At the end of last week’s blog, I mentioned that emotions begin as physiological events and not as emotional contracts and I promised to share more. I am not saying that we don’t experience emotions as mental constructs, but that the physiological change in the body comes first. Our then minds realize, ‘oh I am really angry, or, I am depressed’.
To clarify this a bit more, let’s talk about language. The mind’s language is of course, words! As noted in the above examples. However, our body has its own language and speaks to us, but we often do not hear or even try to listen. The body’s language is Sensation. Perhaps you have heard these phrases:feeling things in our guts; that pit in the middle of my stomach; or, the tightness in my chest, etc. Less often, we may be aware of a lightness in our hearts, a warm expansiveness in our chests, etc. This is the language of the body. It buzzes, constricts, contracts, chills, warms, opens, expands, just to name a few of the body’s words.

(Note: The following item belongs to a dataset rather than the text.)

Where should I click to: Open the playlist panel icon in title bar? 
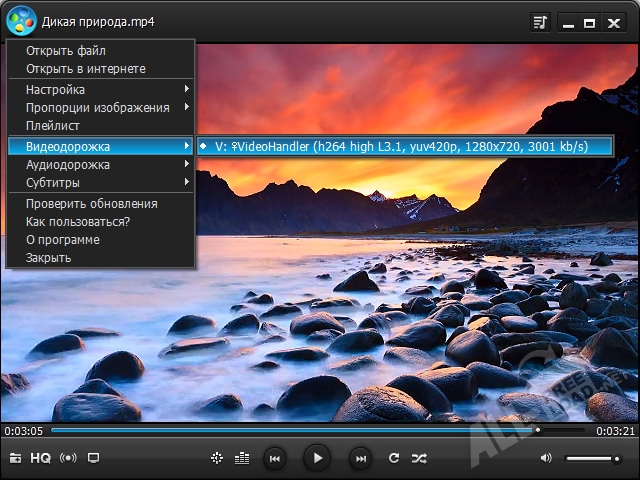point(541,21)
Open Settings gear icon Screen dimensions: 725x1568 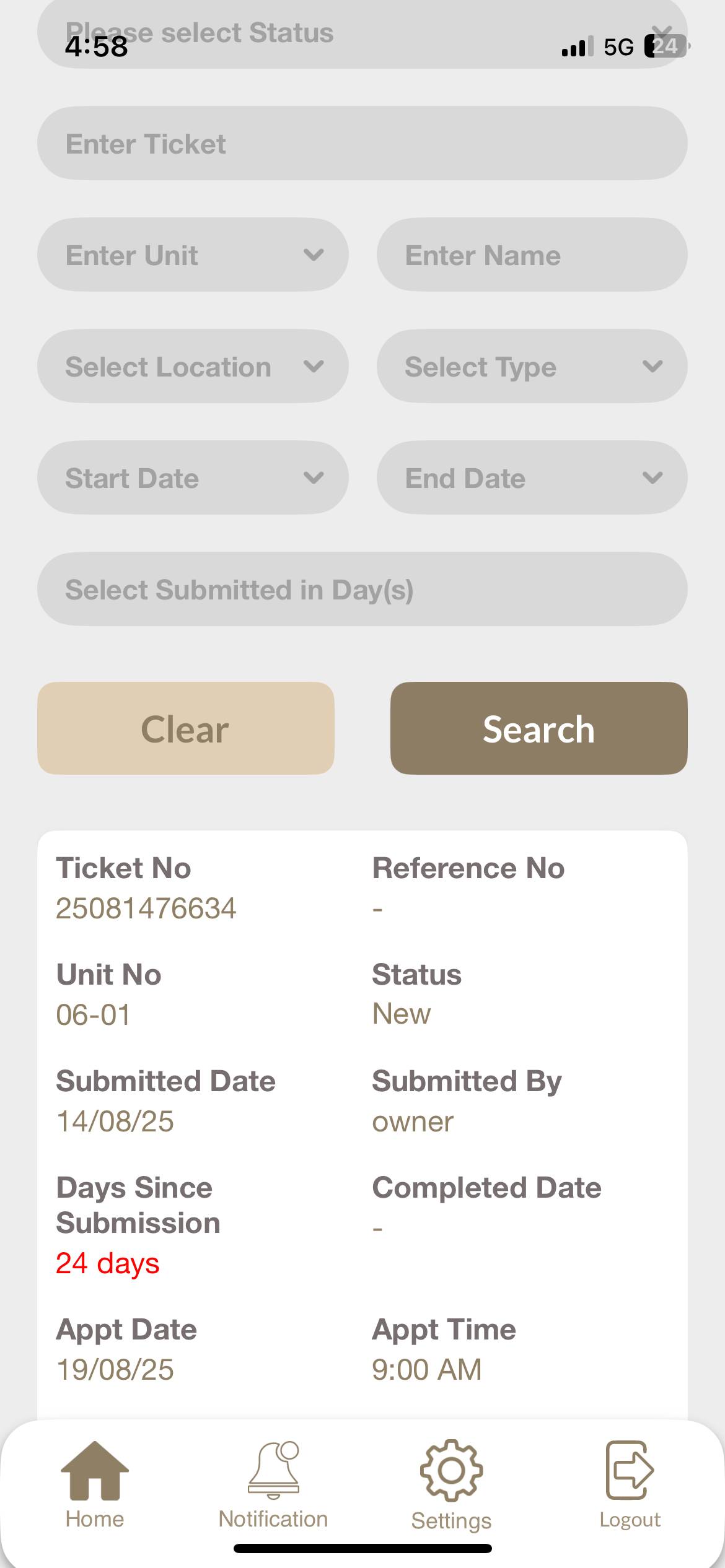pyautogui.click(x=451, y=1471)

The reasons we are often unaware of, or completely ignore our body’s messages, is we have forgotten this language. We deem those messages irrelevant to our busy grown up lives. Somewhere between elementary school and high school, most humans cease listening to their bodies and begin to live in their heads. Our culture and our role models (adults) usually reinforce the message that our mind is the master and carrier of the most important information. Often it is our poets; musicians, film directors, artists, creative types, etc., who are the holdouts staying connected to both languages, which is one reason we adore them so.

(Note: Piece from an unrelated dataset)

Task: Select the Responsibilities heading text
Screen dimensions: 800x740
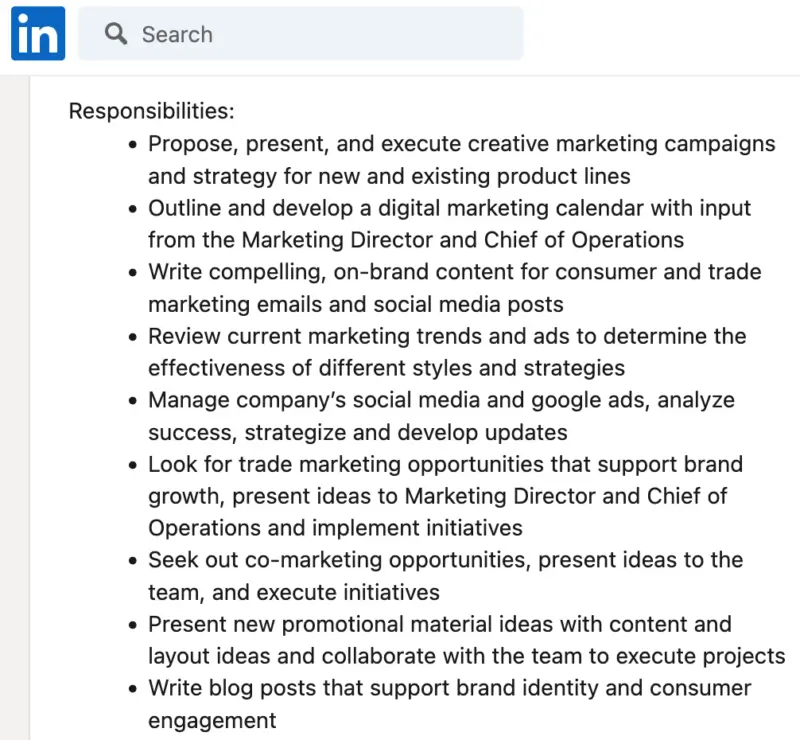Action: click(x=151, y=111)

If a person lives in her mind a majority of the time, she will have trouble really experiencing her emotions because she is not truly inhabiting her body. Until the sensations get soooo big, she can’t ignore them anymore. This is one reason why people who spend lots of time in their heads obsessing and worrying, experience high levels of body anxiety. The body is a lot bigger than the mind, especially when it comes to the “negative” emotions. (Not because they are bad, but because they FEEL so bad.) Anger, fear, sadness, when you have tried to tamp them down and ignore them for too long, eventually they will surge out and blow up. When they do, it’s usually a mess. We rant at someone, or go into a deep depression, or have anxiety and panic attacks, to give a few examples.
Next week I will publish Part two of this blog, sharing more about embodied, present, living and how to more easily deal with our emotional storms. Stay tuned!

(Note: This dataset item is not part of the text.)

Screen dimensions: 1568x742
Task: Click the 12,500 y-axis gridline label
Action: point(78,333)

my lovely Aussie friends displaying two powerful emotions -joy and anger
Going Deeper;
1.) What emotions are you comfortable experiencing and which emotions are outlawed from your life? Do you resonate with the information that when we stuff and bury emotions for too long, they burst up and make a mess?
2.) Are you comfortable in your body? Can you listen to its language of sensation? What sensations are you currently most aware of?